I do, however, want to consider the effects of seating plans on learning. If you’re a regular reader you’ll know I define learning as ‘the long-term retention and transfer of knowledge and skills’. Lots gets said about memory, far less about transfer. The idea is that new information acquired in a classroom ought to be applied elsewhere. There are a number of confusions about transfer, most notably that you can transfer ideas between domains. You can do this, but only if you’re sufficiently expert in a subject or if the domains are incredibly close. For instance, it’s trivially easy to transfer the knowledge and skill of making toast, to the domain of crumpet toasting. And it’s relatively straightforward for a teacher to transfer the knowledge and skill of poetry analysis to the domain of non-fiction writing. But being able to transfer the ability to analyse historical sources to the domain of mathematical equations is rare. Worthwhile transfer between even quite similar domains is much less likely for less knowledgeable students. I’m not dismissing transfer between domains entirely, but I’m far more interested in transfer between contexts.

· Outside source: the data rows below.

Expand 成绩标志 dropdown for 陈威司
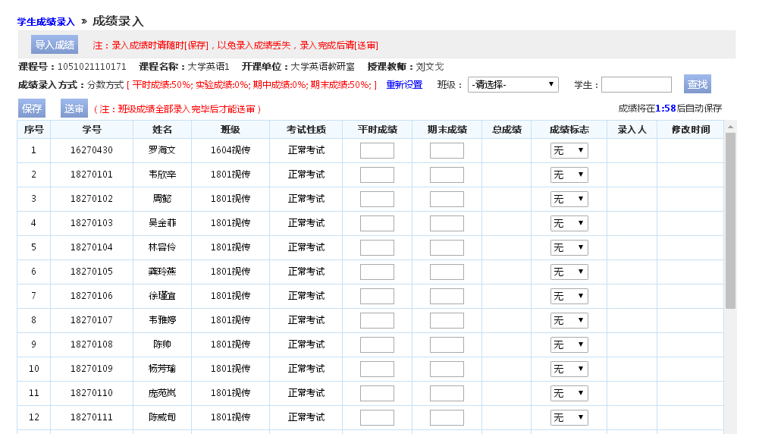This screenshot has width=759, height=434. (x=569, y=418)

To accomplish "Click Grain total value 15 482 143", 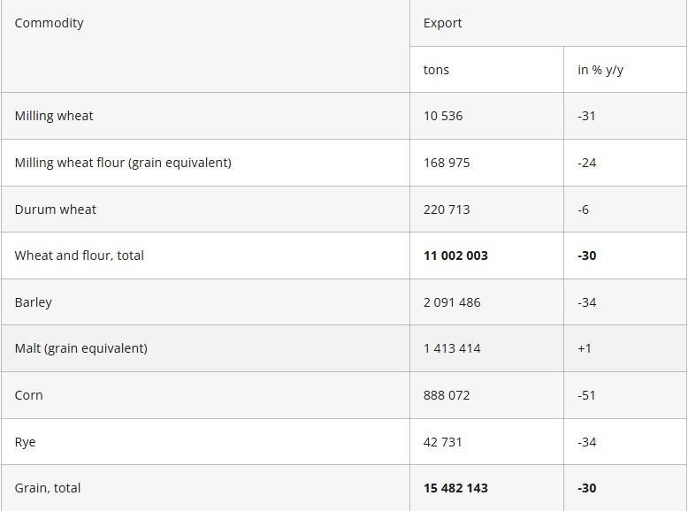I will coord(455,488).
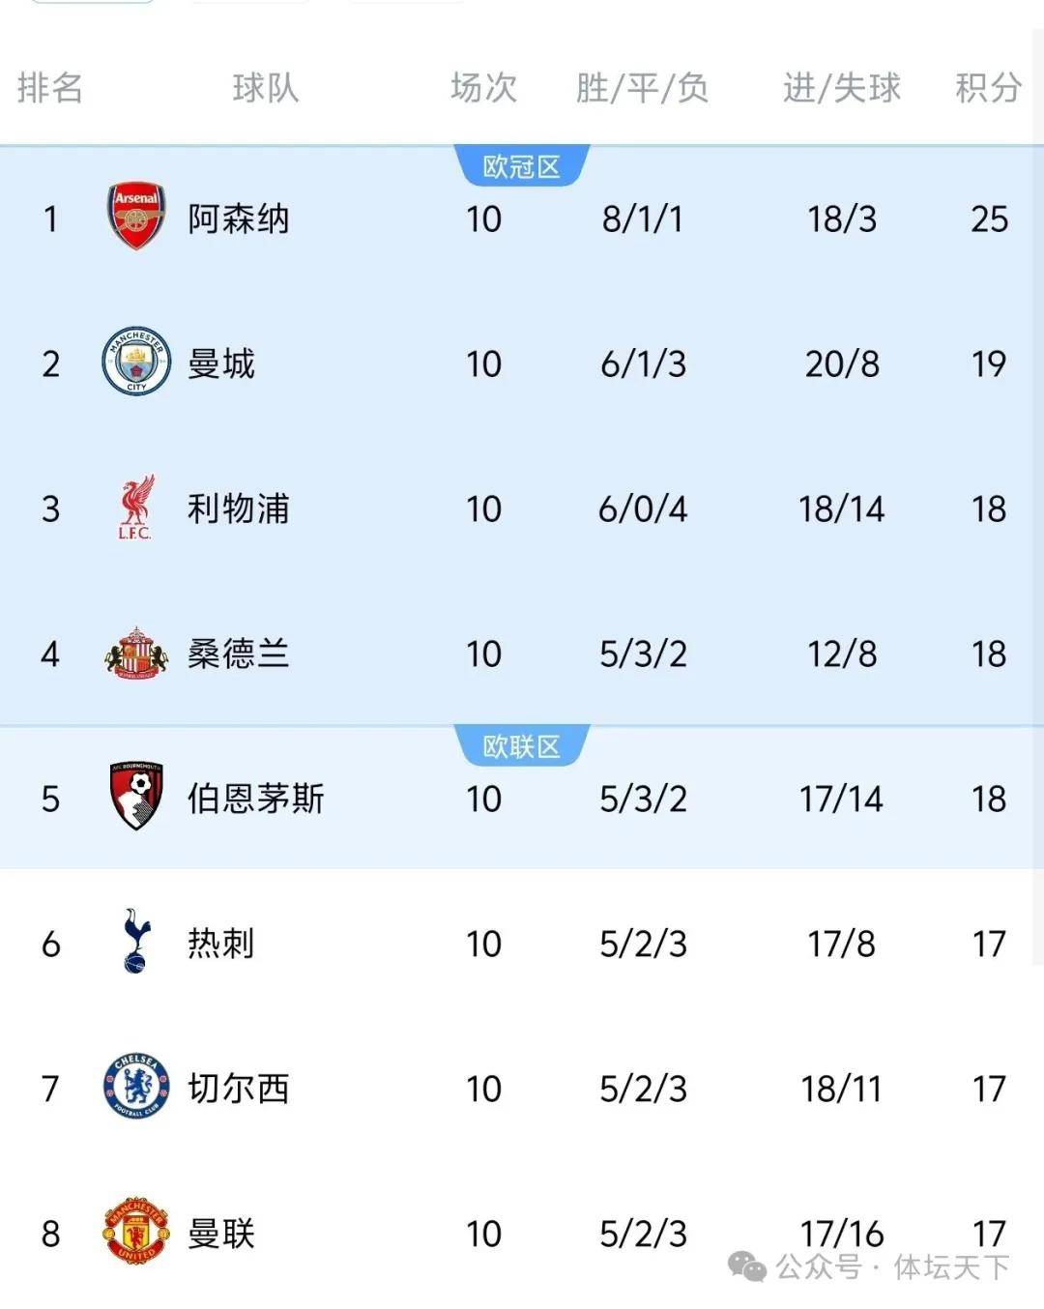This screenshot has height=1309, width=1044.
Task: Click the Manchester City badge
Action: tap(136, 362)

Ideally, we want our students to go off into the world and flourish, taking with them all the fascinating stuff we’ve taught them. In practice it’s impossible to know whether this actually happens so we tend to settle for transfer from the context of the classroom to the context of the exam hall. This is harder than you might imagine. Memory is context dependent. We tie the acquisition of new ideas to prior knowledge in visual and emotional contexts.
In How We Learn, Benedict Carey talks about how he is only able to solve a mathematical proof using Pythagoras’ theorem in a particular context:
I remember it any time I sit alone in some classroom or conference room under dimmed fluorescent lights, like if I’ve arrived first for a meeting. Those cues bring back the memory of that night and the proof itself (although it takes some fuzzing to get the triangles in place).
The context in which we first encounter an idea creates contextual cues. They are the visual and autobiographical memory we hang ideas on to. Psychologists have run experiments which show playing particular genres of music or inducing particular emotional states and then testing participants in conditions which either share or don’t share those conditions demonstrates the power of context cues in increasing retention. This would be great if we could exactly recreate the conditions in which we learned when taking a test. Carey’s experience is a good example of a widely shared experience – we struggle to transfer what we know into different contexts where cues are absent.
But by varying the conditions in which we learn maybe we can break our dependence on context cues? Smith, Bjork and Glendale’s 1978 paper Environmental context and human memory, was probably the first attempt to explore how this might be done. They gave participants a lost of words to learn and had them study either in the same room twice or in two separate rooms (one a cluttered basement, the other a windowed office.) Three hours later, the students were bundled into a third ‘neutral room’ and asked to recall as many of the words as they could. Those who studied in the same room managed an average of 16 out of 40 whereas those who studied in two different rooms recalled 24 words. The experiment “showed strong recall improvements with variation of environmental contexts.” This has become known as the ‘variation effect’ and since then there are been many other studies which have replicated this findings and built of this research.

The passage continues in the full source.